***** Data
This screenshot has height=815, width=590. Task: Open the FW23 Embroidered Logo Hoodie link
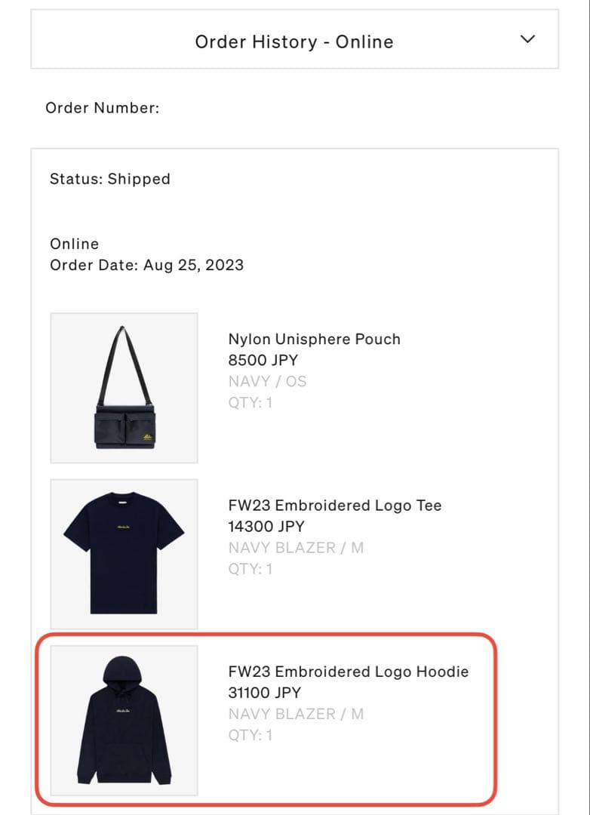click(x=348, y=671)
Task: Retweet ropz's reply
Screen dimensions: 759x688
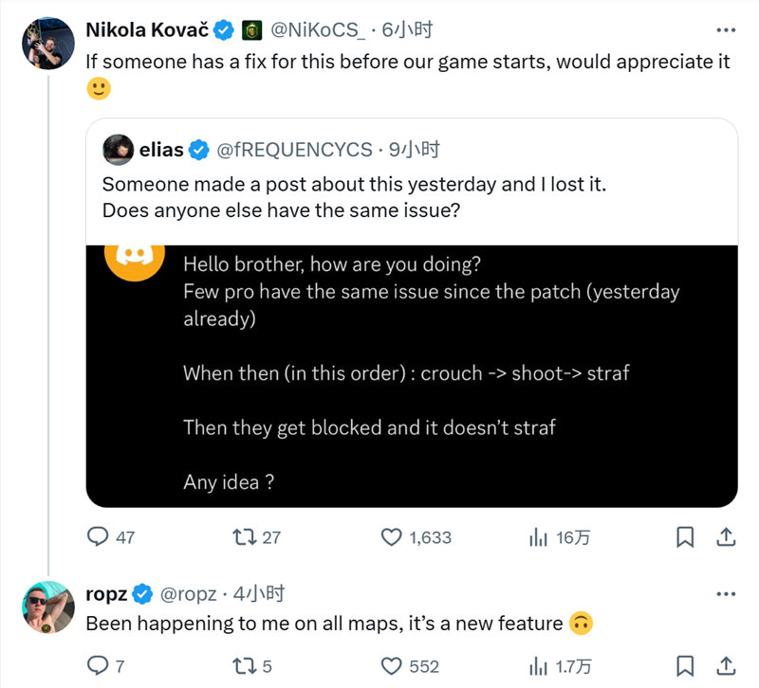Action: (x=245, y=666)
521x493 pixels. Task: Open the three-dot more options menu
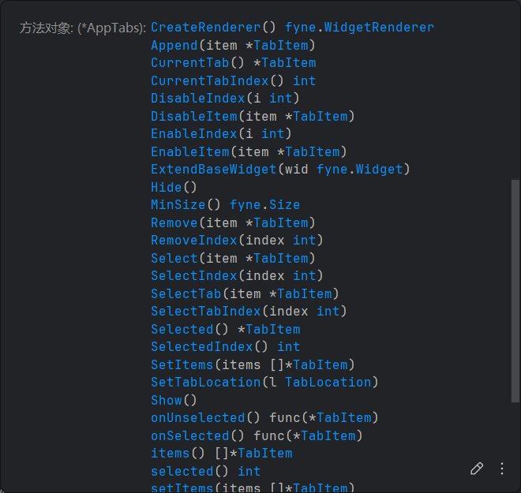pos(502,469)
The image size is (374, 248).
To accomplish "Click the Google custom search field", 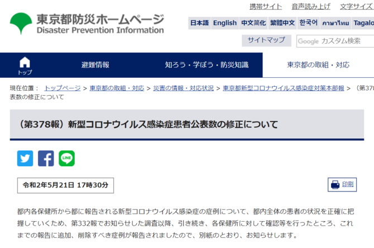I will coord(335,41).
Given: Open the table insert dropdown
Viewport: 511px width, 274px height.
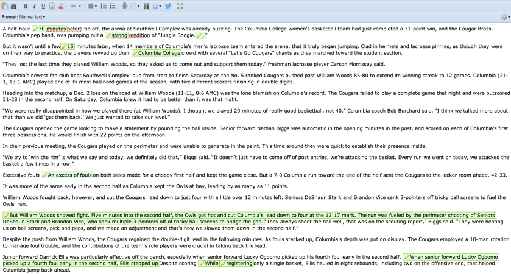Looking at the screenshot, I should [135, 6].

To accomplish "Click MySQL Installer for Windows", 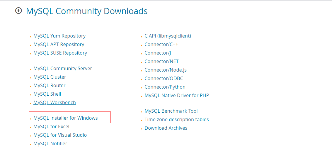I will tap(66, 118).
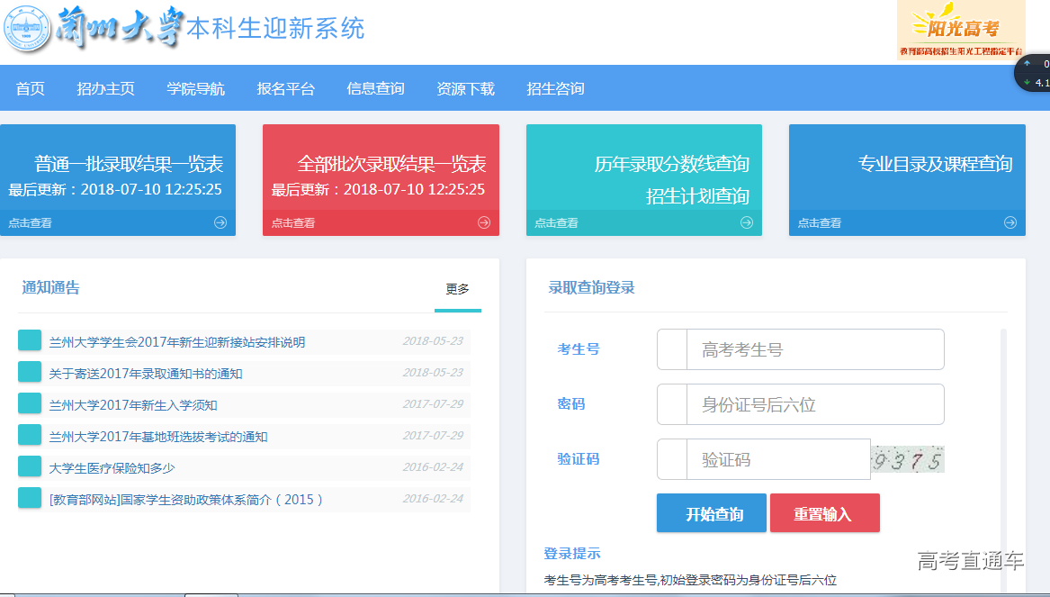Open the 首页 menu item

(30, 88)
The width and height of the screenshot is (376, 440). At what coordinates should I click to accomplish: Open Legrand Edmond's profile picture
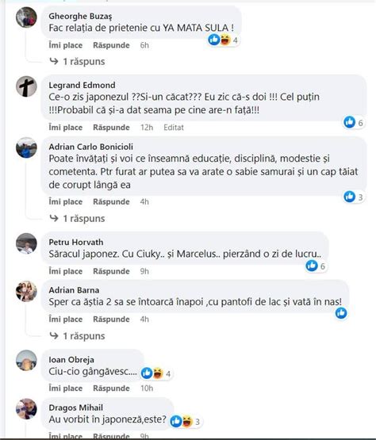(x=26, y=86)
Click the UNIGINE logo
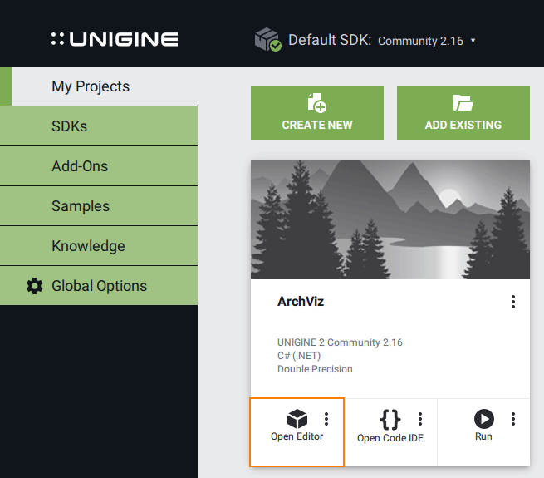 [115, 39]
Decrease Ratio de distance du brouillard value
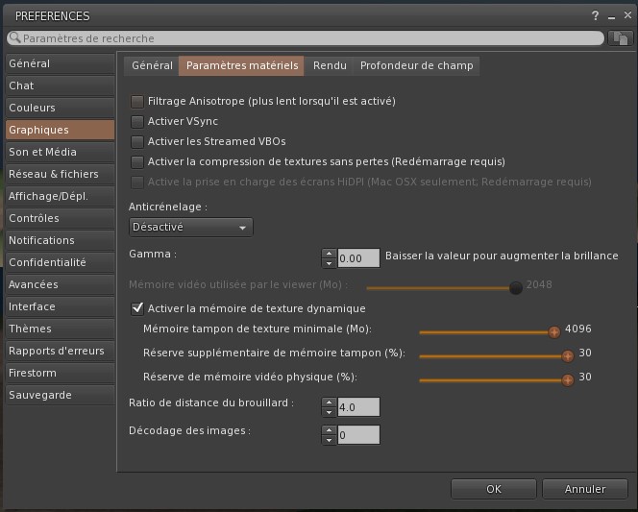 point(329,412)
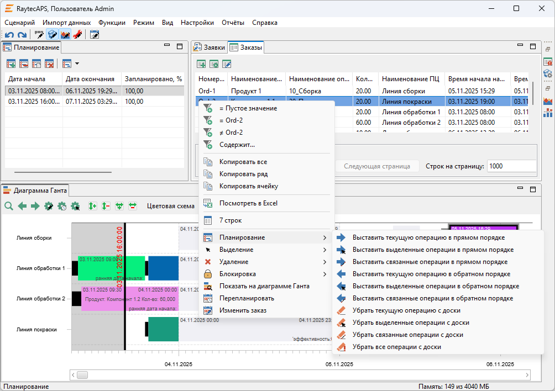Choose Посмотреть в Excel from context menu
The image size is (555, 391).
pos(248,203)
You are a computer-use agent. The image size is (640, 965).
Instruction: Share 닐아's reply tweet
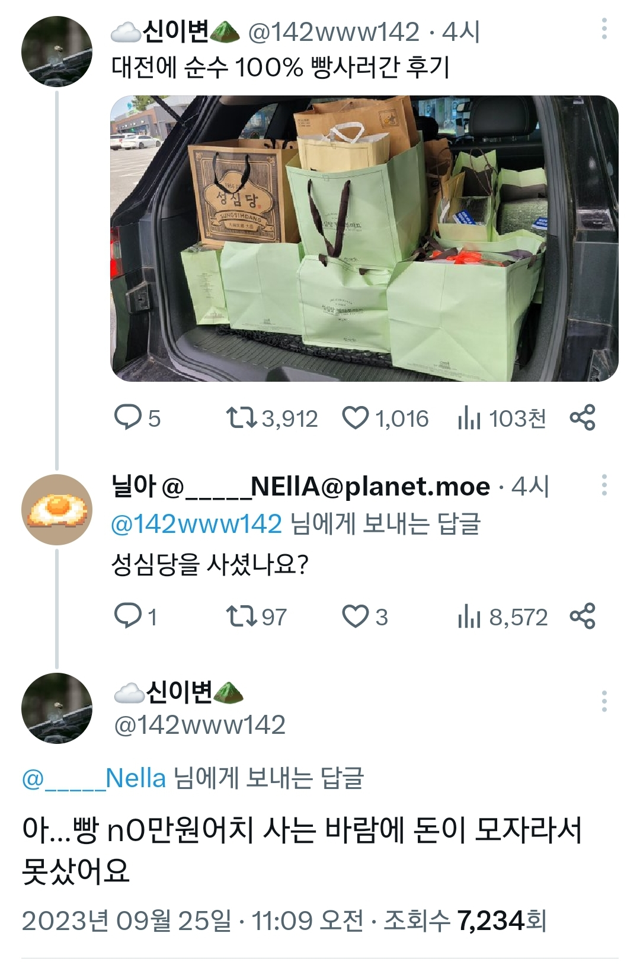click(582, 616)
**********
◆ **Goal of the exercise**:
Retype only the lines above from the one with "The width and" through the last, both ends included, keeping every picture out of the copy.

◆ **Response to the task**:
The width and height of the screenshot is (376, 440). At what coordinates should I click to accomplish: Open Legrand Edmond's profile picture
(x=26, y=86)
Click the UNIGINE logo
 [115, 39]
Decrease Ratio de distance du brouillard value
 point(329,412)
Choose Посмотреть в Excel from context menu
The image size is (555, 391).
pos(248,203)
You are a computer-use agent. The image size is (640, 965).
Instruction: Share 닐아's reply tweet
click(582, 616)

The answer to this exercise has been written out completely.